Don't hold out on your heroes

In his search for solace, Barton comes across famed writer W.P Mayhew (John Mahoney) while in a restroom. He introduces himself and Mayhew invites him to hang out one day and talk about his work. Throughout the film, Fink learns that Mayhew is, in fact, a raging alcoholic whose secretary, Audrey (Judy Davis), must deal with his abusive tendencies. Fink attempts to comfort Audrey, but ultimately, he only tries to use her to get help with his script, especially after discovering that she ghost-wrote most of Mayhew's work.

Fink's attempts to break out of the typical Hollywood image are reflected in how Mayhew is depicted. Quite literally introduced vomiting in a toilet, Mayhew is shown to be the very thing Fink fears –- a drunken, dishonest writer consumed by the Hollywood system. And while Fink never quite takes on that image, it's clear that his selfish desires outweigh anyone else's issues. This is present when he invites Audrey over one night to help with his script, not caring about the delicate situation she finds herself in dealing with Mayhew. He does offer some level of comfort, but he views his own issues as more prominent and important.

Trusting the common man

Probably the most standout performance in "Barton Fink" is that of John Goodman. He starts off as friendly insurance agent Charlie Meadows, whose big-hearted nature proves endearing to both Barton and the audience. They meet after Fink makes complaints to the hotel staff about noise coming from Meadows' room. But rather than arguing with Fink, Meadows apologizes and offers a listening ear to Fink about his woes. Throughout the film, he imbues Fink with the confidence to keep going. He also comes in handy towards the end, when, following the night with Audrey, Fink finds her brutally murdered in the bed next to him. Mortified, he confides in Meadows and tells his secret. Meadows believes that Fink didn't do anything and takes care of the body for him. Meadows then must leave for New York for a few days, much to Fink's disappointment, but promises to return and leaves Fink a mysterious box.

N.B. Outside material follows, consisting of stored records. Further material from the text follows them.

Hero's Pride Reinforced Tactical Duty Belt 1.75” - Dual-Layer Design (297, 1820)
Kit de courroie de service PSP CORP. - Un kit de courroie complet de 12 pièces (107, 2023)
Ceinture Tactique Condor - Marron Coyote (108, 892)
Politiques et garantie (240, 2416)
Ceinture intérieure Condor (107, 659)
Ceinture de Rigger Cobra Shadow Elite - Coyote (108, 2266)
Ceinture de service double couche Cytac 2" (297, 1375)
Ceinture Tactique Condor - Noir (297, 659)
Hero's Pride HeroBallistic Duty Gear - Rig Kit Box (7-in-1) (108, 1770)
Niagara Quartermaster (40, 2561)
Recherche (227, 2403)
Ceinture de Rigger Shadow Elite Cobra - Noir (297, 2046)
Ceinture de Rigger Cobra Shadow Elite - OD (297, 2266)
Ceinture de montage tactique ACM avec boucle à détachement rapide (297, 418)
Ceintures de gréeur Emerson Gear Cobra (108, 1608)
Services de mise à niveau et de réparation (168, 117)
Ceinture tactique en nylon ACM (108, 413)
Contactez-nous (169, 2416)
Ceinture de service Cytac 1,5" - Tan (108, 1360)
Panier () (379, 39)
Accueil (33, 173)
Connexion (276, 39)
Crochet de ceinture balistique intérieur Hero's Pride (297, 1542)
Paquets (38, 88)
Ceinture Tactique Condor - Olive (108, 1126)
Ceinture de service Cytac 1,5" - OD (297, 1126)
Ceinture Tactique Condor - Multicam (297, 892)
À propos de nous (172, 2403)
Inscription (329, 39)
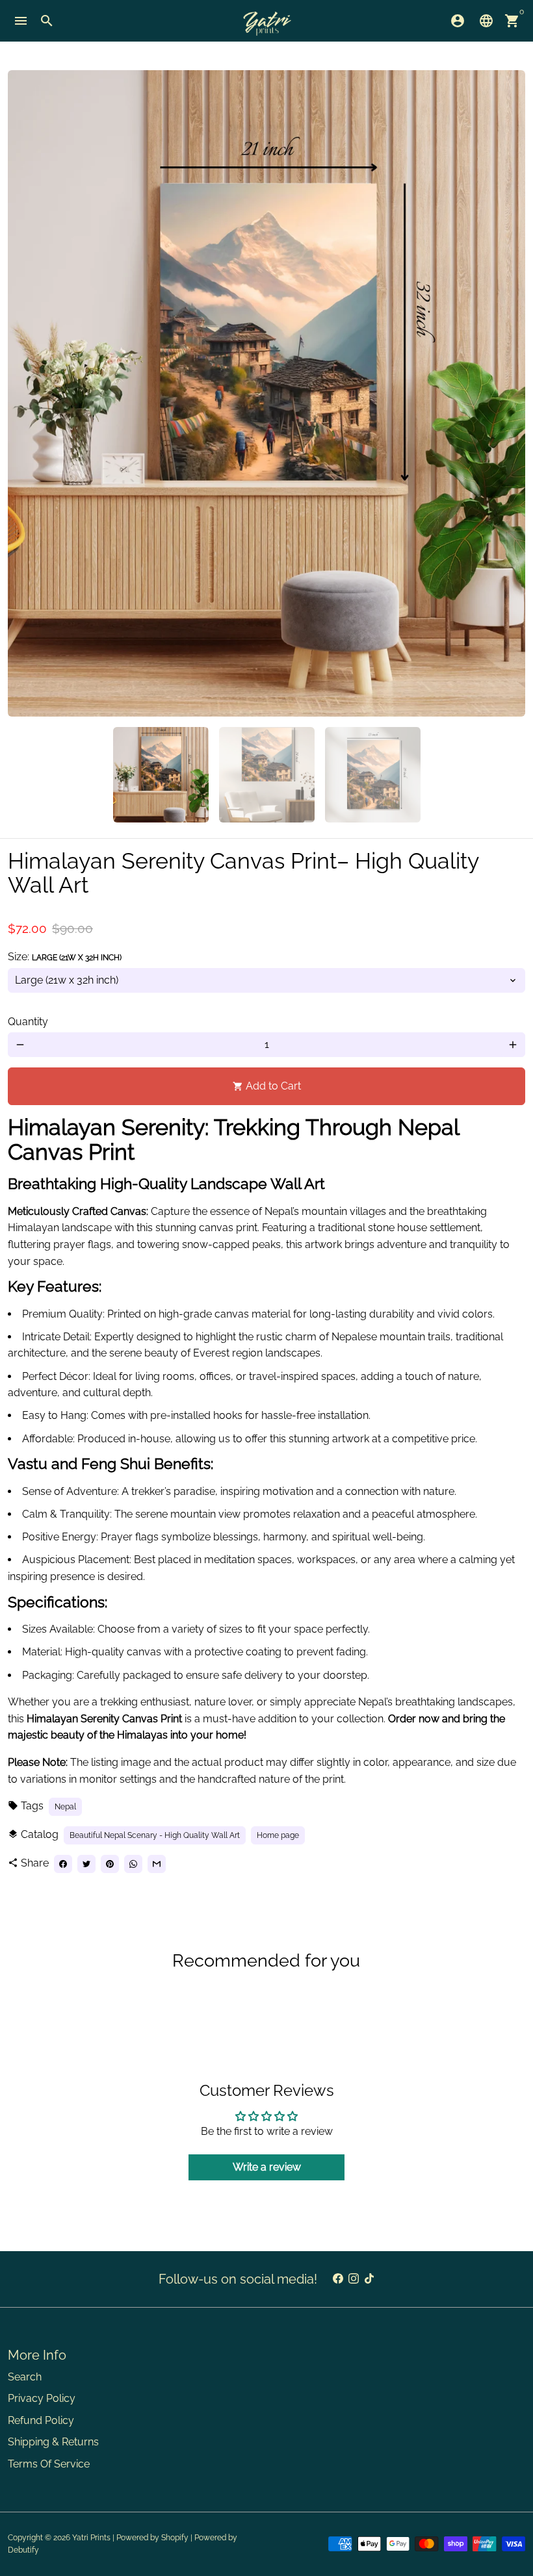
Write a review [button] (267, 2167)
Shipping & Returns (53, 2442)
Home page (278, 1835)
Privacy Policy (41, 2398)
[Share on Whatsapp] (133, 1864)
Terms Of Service (49, 2464)
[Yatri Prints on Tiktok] (369, 2279)
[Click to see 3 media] (373, 775)
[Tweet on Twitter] (86, 1864)
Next (507, 393)
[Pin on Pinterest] (110, 1864)
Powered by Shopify (152, 2537)
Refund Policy (41, 2420)
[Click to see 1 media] (161, 775)
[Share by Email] (157, 1864)
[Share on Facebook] (63, 1864)
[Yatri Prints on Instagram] (353, 2279)
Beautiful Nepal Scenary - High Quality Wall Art (155, 1835)
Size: (65, 956)
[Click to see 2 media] (267, 775)
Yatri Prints (91, 2537)
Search (25, 2377)
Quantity (28, 1021)
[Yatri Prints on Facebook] (338, 2279)
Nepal (65, 1806)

Following this, Fink learns from two detectives that Meadows is, in fact, a serial killer named Karl "Madman" Mundt who beheads his victims. Fink is suspected to have been a part of Audrey and now Mayhew's murder. Mundt returns and takes out the detectives. During the conflict, he starts a fire in the hotel hallway outside Fink's room. The two proceed to have a conversation, where Mundt breaks down Fink's arrogance before heading back to his room.

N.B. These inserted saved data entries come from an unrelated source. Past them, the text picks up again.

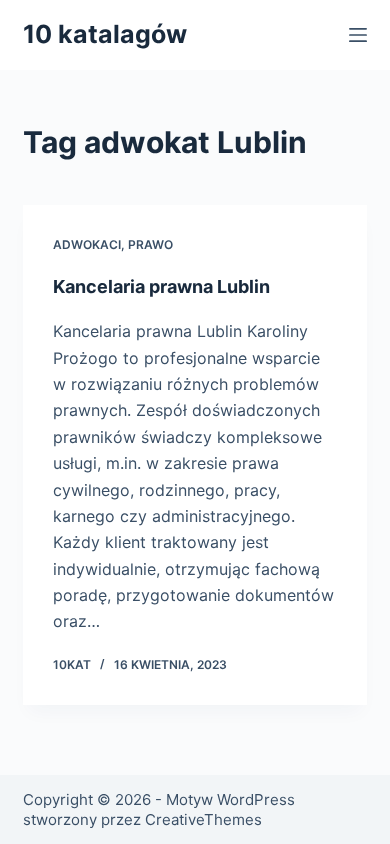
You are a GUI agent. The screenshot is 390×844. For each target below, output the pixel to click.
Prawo (150, 244)
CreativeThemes (203, 819)
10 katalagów (105, 34)
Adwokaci (87, 244)
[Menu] (358, 35)
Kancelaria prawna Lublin (161, 286)
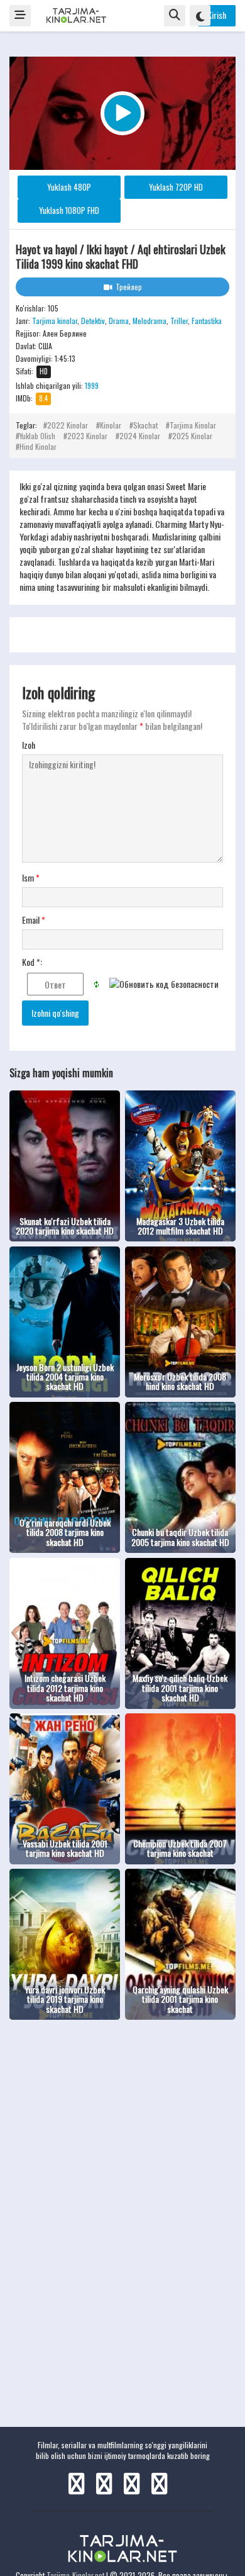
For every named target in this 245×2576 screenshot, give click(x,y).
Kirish (216, 14)
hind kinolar (38, 446)
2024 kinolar (139, 435)
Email (33, 920)
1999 (92, 385)
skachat (145, 425)
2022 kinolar (67, 425)
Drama (119, 320)
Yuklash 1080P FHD (69, 210)
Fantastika (207, 320)
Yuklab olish (37, 435)
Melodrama (149, 320)
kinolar (110, 425)
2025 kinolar (192, 435)
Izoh (28, 745)
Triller (179, 320)
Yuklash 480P (69, 187)
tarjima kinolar (193, 425)
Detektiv (93, 320)
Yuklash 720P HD (176, 187)
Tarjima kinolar (54, 320)
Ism (31, 877)
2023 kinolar (87, 435)
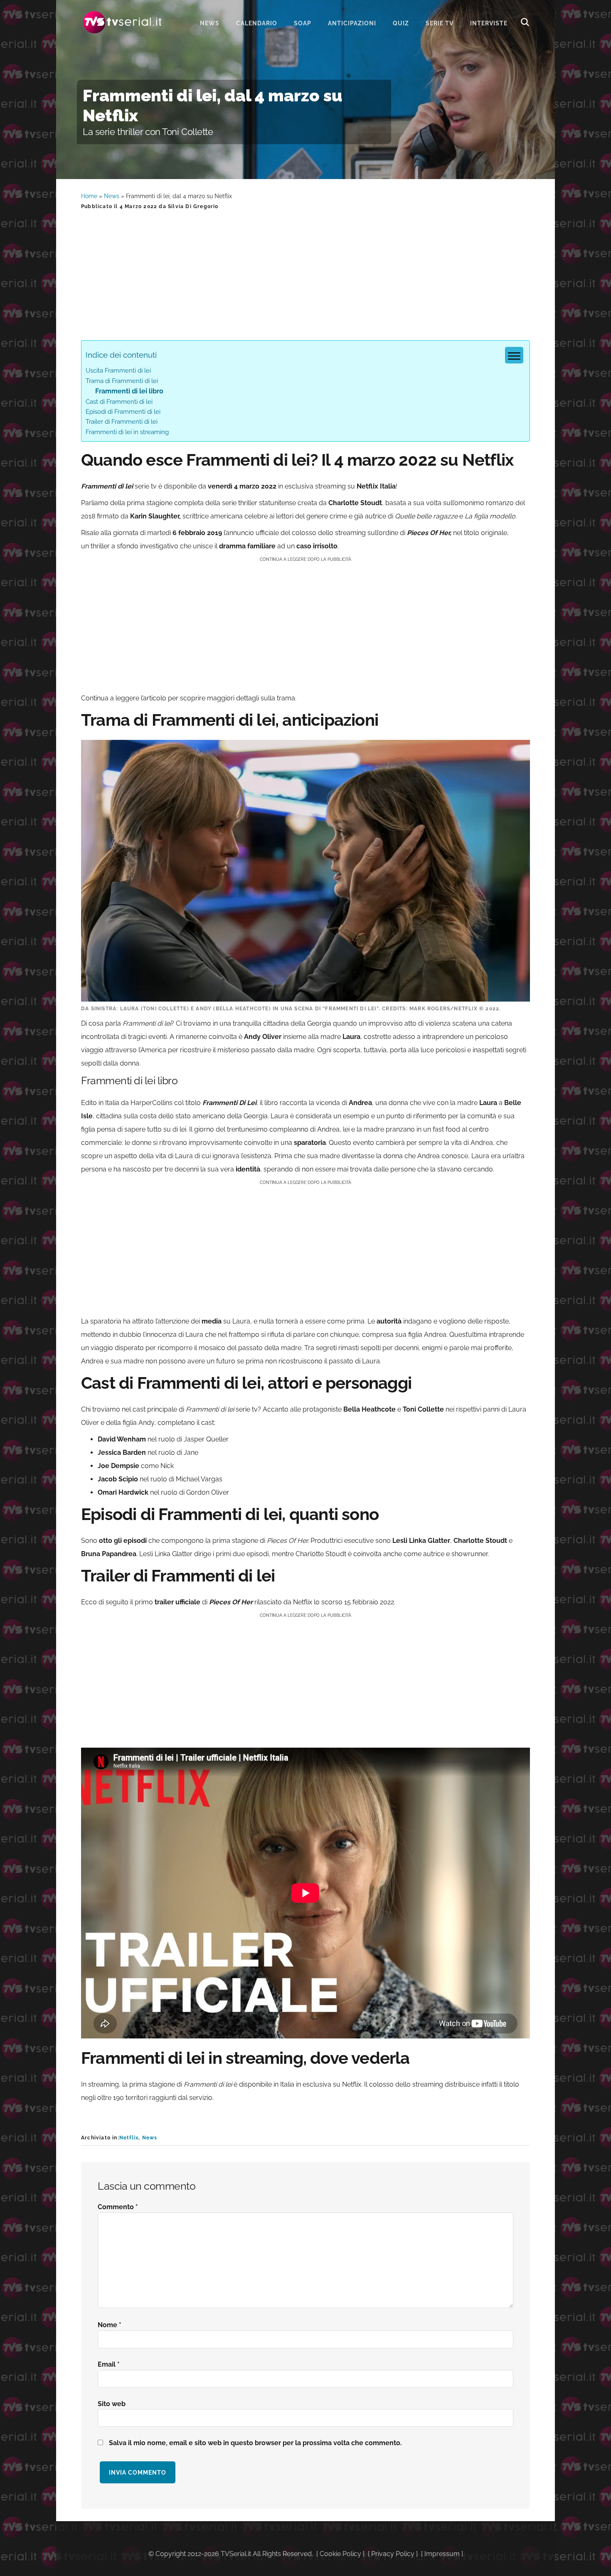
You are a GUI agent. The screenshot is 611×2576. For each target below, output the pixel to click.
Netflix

Mundt is an essential character in that his inclusion shows just how far away Fink truly is from the world he aims to depict. Despite stating he wants to tell the story of the everyman, Fink constantly brushes off Mundt's attempts at telling him any of his own stories and, once again, uses Mundt as a manner of expelling his own frustrations.

Who's the lady on the beach?

After his script gets rejected by Lerner (who continues to keep him under contract regardless), Fink takes a walk along an empty beach. He still has the package that Mundt gave him. Just then, a woman passes by and stops to make light conversation. As she settles down, Fink asks, "Are you in pictures?" to which she replies, "Don't be silly." She then sits and assumes the exact same pose as a picture of a woman that sat above Fink's writing desk in the hotel.

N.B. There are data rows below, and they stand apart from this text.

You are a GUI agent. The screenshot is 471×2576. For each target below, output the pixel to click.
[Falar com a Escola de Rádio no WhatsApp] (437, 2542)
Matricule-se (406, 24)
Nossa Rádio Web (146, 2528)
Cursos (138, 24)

The film ends with many questions unanswered. We never find out what's in the box, where Audrey or Mayhew's bodies lay, the whereabouts of Mundt, or how Fink's screenwriting endeavors turn out. Rather, we are left to make those decisions for ourselves as an audience. What we are left with is Fink, quite literally separate from his confined quarters, coming across an image that reflects the seemingly mundane work of art he stared at everyday. Is her rejection of being a part of the Hollywood system meant to echo Fink's own deep desires? Is she the wake-up call Fink needs to see the true beauty of the "common man?" There are endless ways this final scene can be interpreted, but it nevertheless comes off as a perfectly enigmatic way to close the curtains on this surreal experience.